### [Goal]
Duplicate the listing starting with the line that contains "Where should I" and going on through the line that contains "tap(704, 30)", leaving the pictures out of your answer.

### [Provided records]

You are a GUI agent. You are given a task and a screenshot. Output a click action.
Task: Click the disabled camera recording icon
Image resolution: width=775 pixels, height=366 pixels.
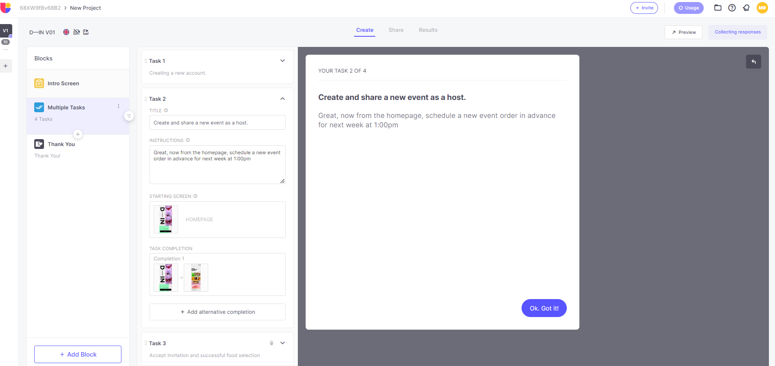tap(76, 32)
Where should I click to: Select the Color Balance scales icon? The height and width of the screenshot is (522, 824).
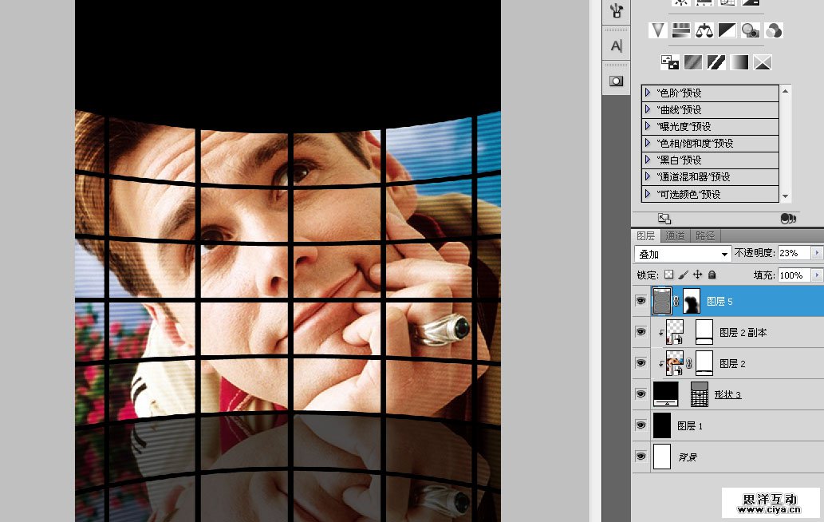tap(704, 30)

...

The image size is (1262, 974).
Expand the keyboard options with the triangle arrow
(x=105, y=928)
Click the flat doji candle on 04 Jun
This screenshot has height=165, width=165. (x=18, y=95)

### [The result]
Where should I click to: Select the Color Balance scales icon? The height and width of the screenshot is (522, 824).
tap(704, 30)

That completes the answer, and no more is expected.